Isolation of total RNA
Cells of SYK-6, SME021, and SME047 grown in LB for 24 h were harvested by centrifugation (5,000 × g, 5 min, 4 °C), washed twice with Wx medium, and resuspended in the same medium. The resulting cells were inoculated into 10 ml Wx-SEMP to an OD600 of 0.2, and incubated until the OD600 of the culture reached 0.5–0.6. Following the addition of 5 mM VA, PCA, SA, 3MGA, or GA, the cells were incubated for a further 6 h (VA, SA, and 3MGA) or 2 h (PCA and GA) as the inducing conditions (cells in the exponential phase and approximately half of the substrate was consumed). For the non-inducing condition, the culture was incubated for a further 2 h with no substrate added (cells in the exponential phase).
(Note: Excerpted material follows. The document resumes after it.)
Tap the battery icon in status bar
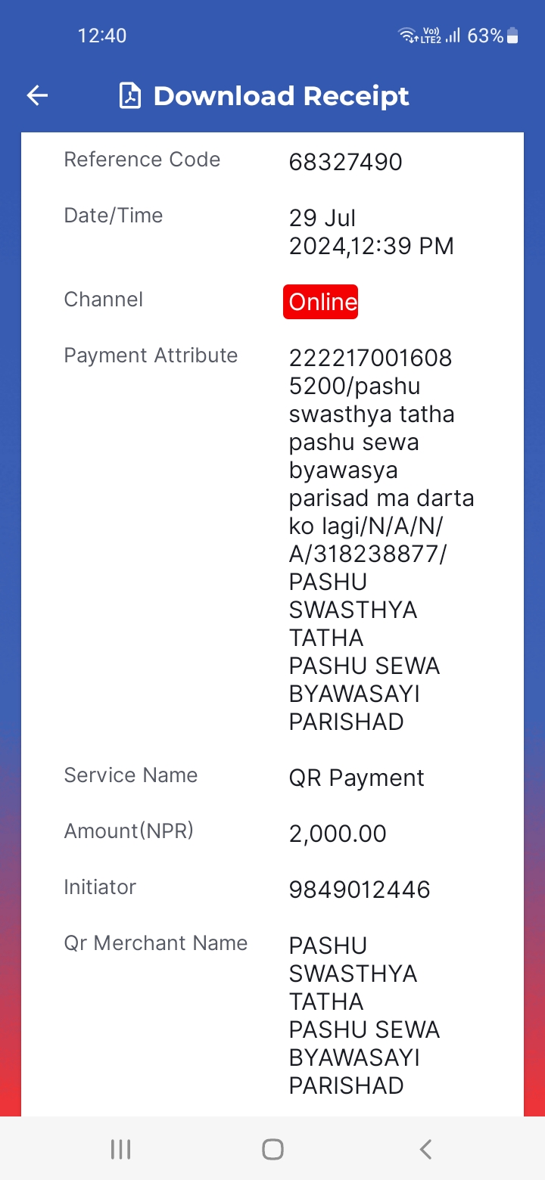The width and height of the screenshot is (545, 1180). click(x=512, y=36)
Cells were collected by centrifugation and then total RNA was isolated from the cells using an Illustra RNAspin Mini RNA Isolation Kit (GE Healthcare, Buckinghamshire, UK). The RNA samples were treated with RNase-free DNase I (Takara Bio, Otsu, Japan), purified by phenol-chloroform extraction and ethanol precipitation, and finally dissolved in 10–20 µl diethylpyrocarbonate-treated water. The purity and concentration of resulting total RNAs were measured using a V630-BIO (Jasco, Tokyo, Japan) and the QuantiFluor RNA System (Promega, Madison, WI, USA), respectively.
qRT-PCR
cDNAs were synthesized by reverse transcription using a PrimeScript II 1st Strand cDNA Synthesis Kit (Takara Bio). Total RNA (1 µg) was reverse transcribed using PrimeScript reverse transcriptase with random primers (6-mers). For each sample, a reverse transcriptase negative control was also prepared to verify no genomic DNA contamination had occurred. The synthesized cDNA was purified using a NucleoSpin Gel and PCR Clean-up Kit (Takara Bio) and eluted with 30 µl 5 mM Tris-HCl buffer (pH 8.5). qRT-PCR analyses were performed as previously described33, with specific primers listed in Table S4. For amplification of ligM, desA, and desR, specific primers were designed to amplify 5′-regions of these genes that remained in SME021, SME021, and SME047, respectively. The amounts (mol/µg total RNA) of each mRNA and 16S rRNA were measured using standard DNAs. To normalize the amount of mRNA in each sample, 16S rRNA was used as an internal standard (Table S5).
LacZ reporter assay
To construct pRDBX, a 663-bp XhoI-PstI fragment containing the region 205-bp upstream of desB from pEVXH was inserted in front of the promoter-less lacZ of pPR9TZ. pRDBX was introduced into SYK-6 cells by electroporation. SYK-6 cells harboring pRDBX were grown in LB containing carbenicillin for 24 h, harvested by centrifugation, washed twice with Wx medium, and resuspended in the same medium. The resulting cells were inoculated into 10 ml Wx-SEMP containing carbenicillin to an OD600 of 0.2 and incubated until the OD600 of the culture reached 0.5–0.6. After the addition of 5 mM VA or SA, the cells were incubated for a further 6 h as the inducing conditions. For the non-inducing condition, the culture was incubated for a further 2 h without the addition of any substrate. Cells were harvested by centrifugation, washed twice with Wx medium, and resuspended in the same medium to an OD600 of 5.0. β-galactosidase activity was measured using V630-BIO and expressed as Miller units as previously described45.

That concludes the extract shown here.